KITAINDONESIASATU.COM – Game Roblox yang sedang populer kini menjadi perhatian Komisi Perlindungan Anak Indonesia (KPAI).
Kawiyan, Komisioner KPAI yang membawahi Subklaster Anak Korban Pornografi dan Cyber, menilai Roblox melanggar pasal 16A UU No.1 Tahun 2024 tentang Informasi dan Transaksi Elektronik (ITE).
“Pemerintah punya wewenang atau mandat untuk memblokir atau memutus akses gim online Roblox,” katanya, dikutip dalam keterangan resmi pada Selasa, 12 Agustus 2025.

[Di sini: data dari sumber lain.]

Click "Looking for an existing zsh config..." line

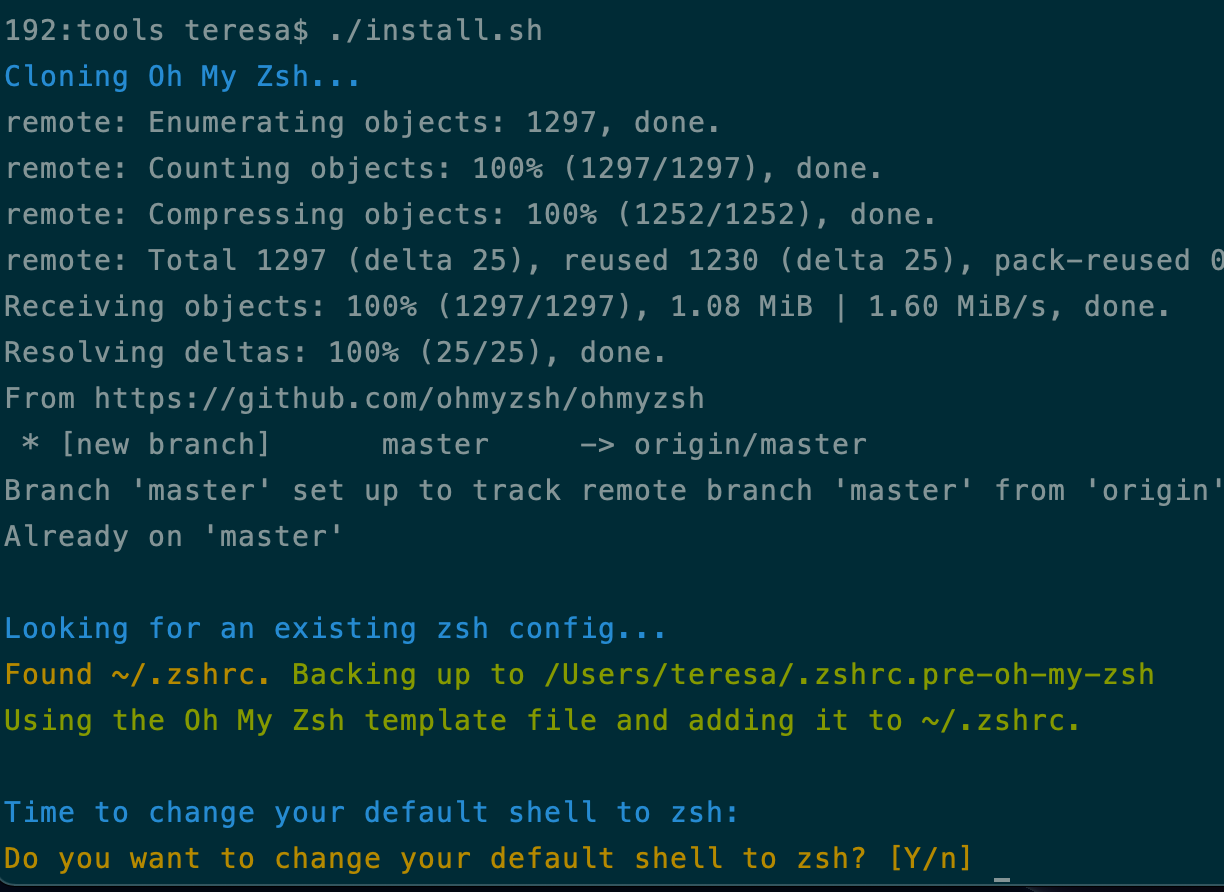tap(335, 629)
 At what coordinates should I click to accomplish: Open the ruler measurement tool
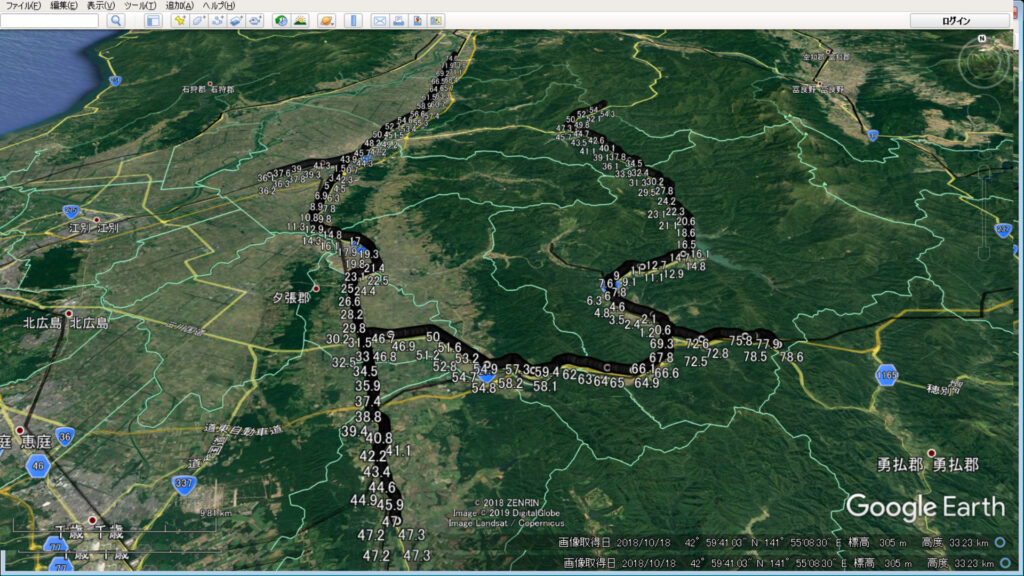click(353, 20)
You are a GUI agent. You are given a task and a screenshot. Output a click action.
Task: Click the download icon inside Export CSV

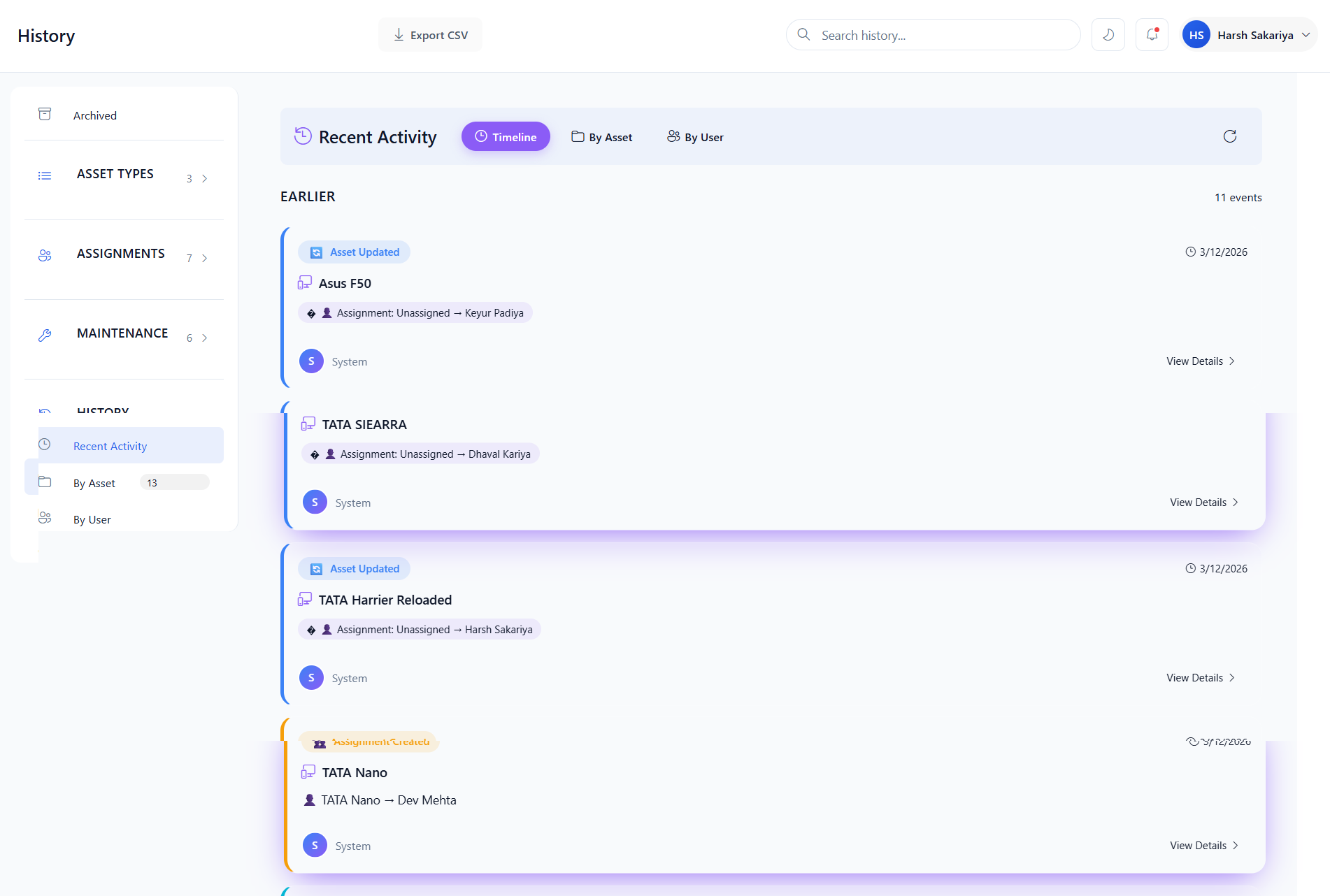pos(399,34)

Menurut Kawiyan, pengelola gim harus mematuhi kewajiban memberikan perlindungan kepada anak-anak yang menggunakan layanan mereka.

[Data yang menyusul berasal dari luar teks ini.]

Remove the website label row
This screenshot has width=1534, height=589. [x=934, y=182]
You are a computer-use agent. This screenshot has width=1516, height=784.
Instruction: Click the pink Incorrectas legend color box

Ia menegaskan jika Roblox terbukti melanggar aturan PSE tersebut, pemerintah harus memblokir gim ini.
Kekhawatiran serupa juga disampaikan oleh Menteri Pendidikan Dasar dan Menengah, Abdul Mu’ti, yang melarang anak-anak bermain Roblox karena dianggap mengandung unsur kekerasan.
Mu’ti khawatir anak-anak meniru adegan kekerasan dalam permainan dan kecanduan game bisa mengganggu perkembangan motorik serta emosional mereka.